The Global SuperTanker is expected to be deployed to that state sometime Saturday after it received what officials called a “temporary card” – essentially, an approval to fight fires – from the California Department of Forestry and Fire Protection (CAL FIRE) and the U.S. Forest Service on Friday night.

Wait a minute. Why isn’t Colorado getting help from the SuperTanker first?

Officials said the Global SuperTanker was already in California over the last week and was completing the paperwork needed to get approval to fly over that state when a data software issue unexpectedly delayed the process earlier this week. At around the same time, the company signed a call-when-needed contract with the State of Colorado.

In a statement sent to Denver7 on Saturday, Jim Wheeler, CEO of Globan SuperTanker Services, said that while they wished the SuperTanker could be in two places at once, the aircraft goes to where it was called first.

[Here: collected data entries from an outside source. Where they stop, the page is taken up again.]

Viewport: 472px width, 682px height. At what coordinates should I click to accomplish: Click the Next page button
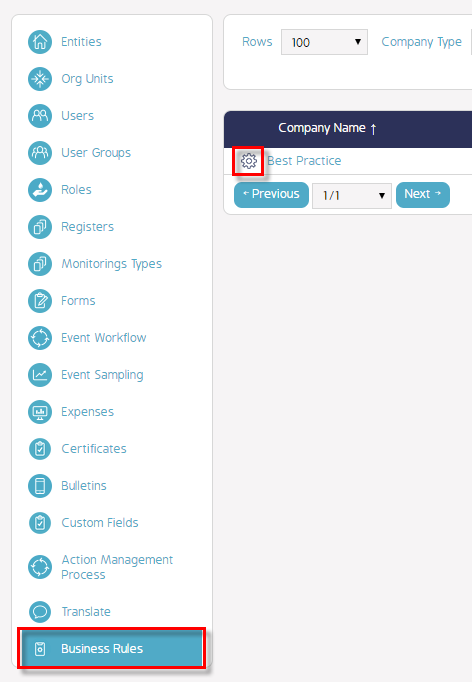[x=423, y=194]
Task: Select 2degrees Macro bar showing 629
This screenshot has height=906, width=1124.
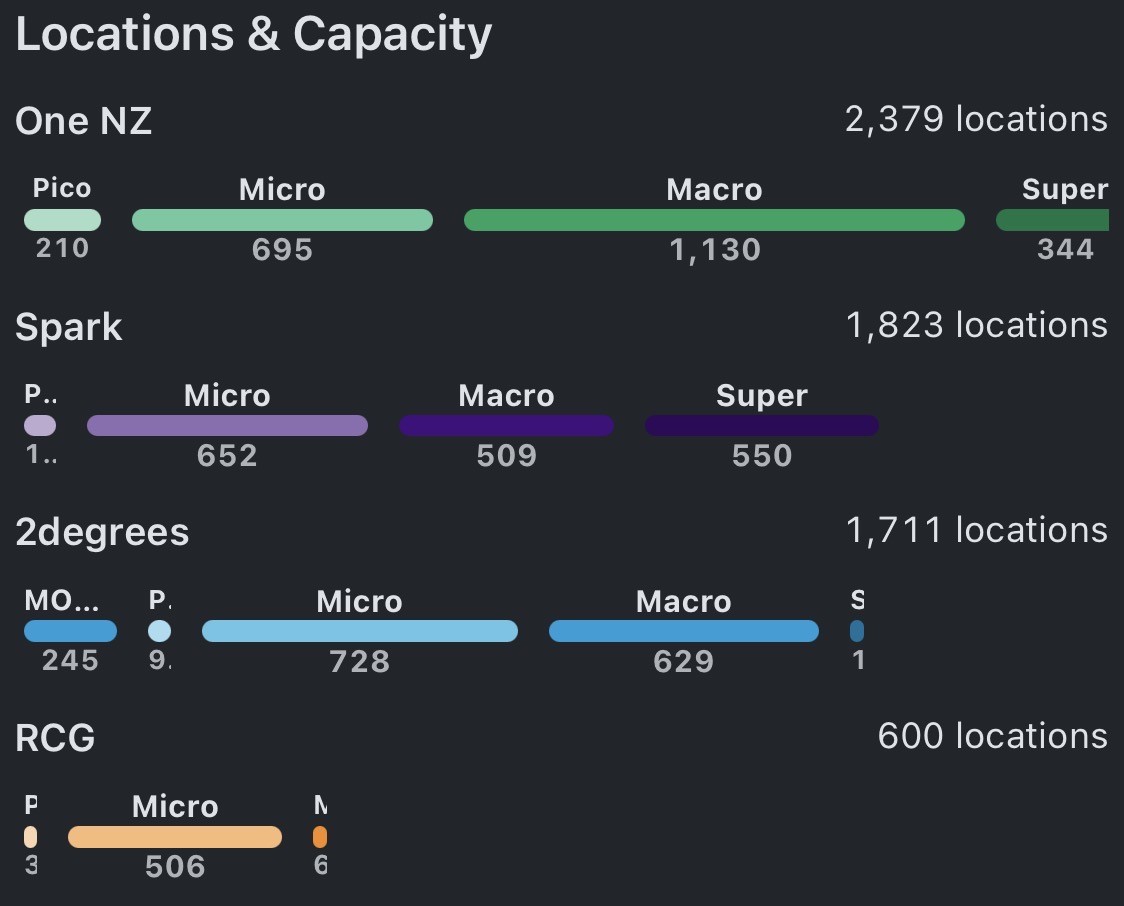Action: [683, 631]
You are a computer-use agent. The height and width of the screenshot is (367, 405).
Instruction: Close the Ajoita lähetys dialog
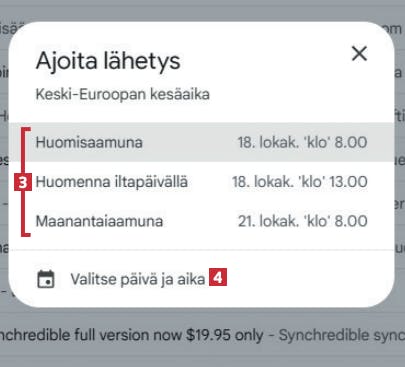pyautogui.click(x=359, y=53)
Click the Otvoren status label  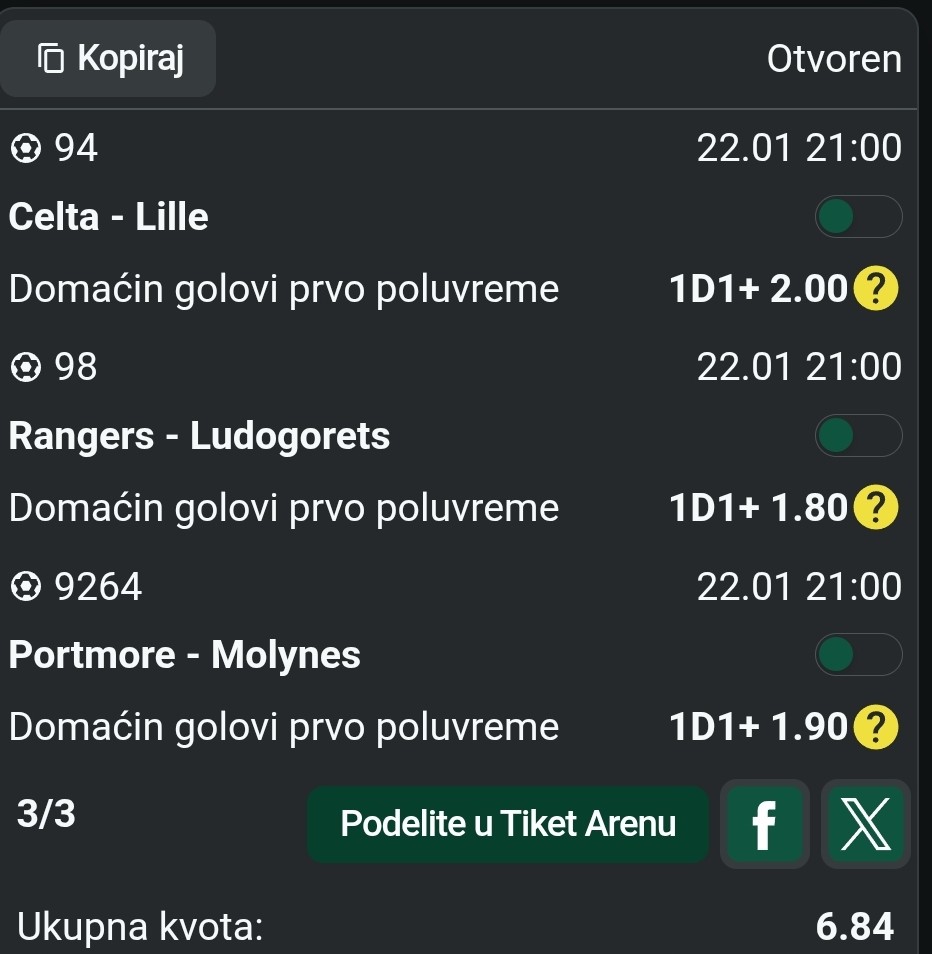[834, 59]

“In this instance, that’s in California,” said Wheeler. “Once the deployment is completed, we will be available to assist firefighters in Colorado or elsewhere should the SuperTanker’s services be needed.”

Wheeler went on to say that since the carding process is primarily driven by CAL FIRE and since CAL FIRE provided the temporary card first, it took dibs on the SuperTanker activation, skipping Colorado’s call-when-needed (CWN) contract.

Global SuperTanker officials did not say whether Colorado had also requested a temporary card on top of the call-when-needed contract the state signed off on earlier this week.

Would being carded earlier have enabled the SuperTanker to fight the Colorado fires first?

Unlikely, and here’s where bureaucracy rears its ugly head.

Officials said that the “bureaucratic obstacles we have needed to overcome to be available to do what we do best are too numerous to detail,” adding that “while we did everything in our power to get the plane ready and available in advance of fire season, unforeseen challenges prevented that from becoming a reality.”

The Global SuperTanker, a Boeing 747 aircraft, is capable of delivering multiple payload drops thanks to pressurized tanks that hold a total of 19,200 gallons. It can drop water, fire retardant or suppressant. The aircraft can make up to eight drops in a single flight.